[Info-vax] Update Kit for OpenVMS 9.1 released today
John Reagan
xyzzy1959 at gmail.com
Tue Aug 24 07:51:08 EDT 2021
On Monday, August 23, 2021 at 6:39:20 AM UTC-4, Joukj wrote:
> John Reagan wrote:
> >
> > But in general, you can move things back and forth easily. You can take OpenVMS-created objects and link/execute them on Linux. The other way works as well (that is how we bootstrapped a recent clang/LLVM to OpenVMS x86).
> Sound interesting and easy, but I suspect a lot of pitfalls: i.e. what
> happens if you compile a fork implementation on linux and link it on
> OpenVMS?
>
> Jouk
A compiler on Linux sees a call to an external routine named "fork". It is placed in the ELF symbol table as an external name. Bring it to OpenVMS and the linker looks for a routine named "fork". It won't find it. You'll get an error message. Feel free to write you own routine named "fork".
The more interesting cases are CRTL names. On Linux, call "printf". The external name in the ELF symbol table is "printf". We don't have just a "printf" on OpenVMS, We prefix the names and have multiple versions due to all the different floating types. You'll see things like DECC$TXPRINTF. The C/C++ frontends on OpenVMS do that name mapping for you. The Linux compilers don't know about it. You either need lots of funky #define's, shim routines, or actually put some name mapping into the Linux compiler (we added crude name mapping).

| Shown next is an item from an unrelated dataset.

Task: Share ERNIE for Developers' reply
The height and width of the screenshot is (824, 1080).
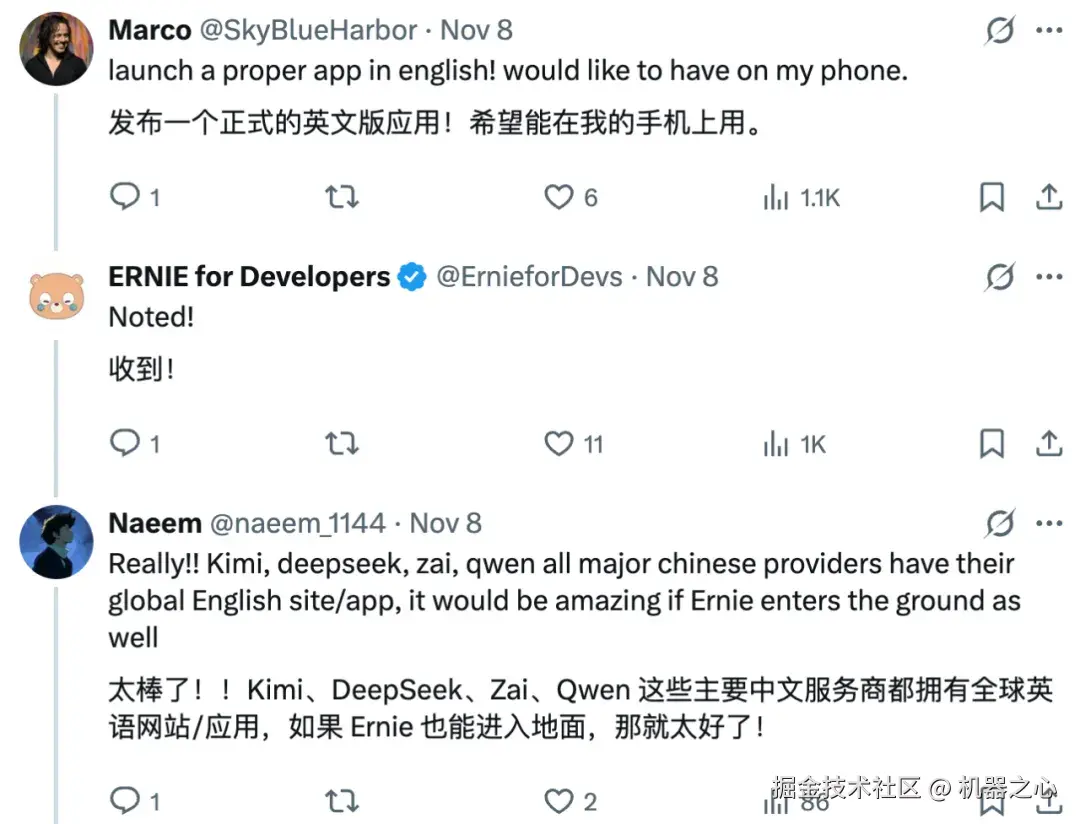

You also have to watch what headers you use. The default set of Linux headers might allow certain names to be declared and used but those features might not be on OpenVMS. Our bootstrapping used a mixture of OpenVMS headers and Linux headers.
Going the other way, you just tell the C compiler not to prefix anything. We've compiled several files using the Itanium-hosted/x86-target C compiler (with no prefixing) and moved that .obj file to Linux to link and execute.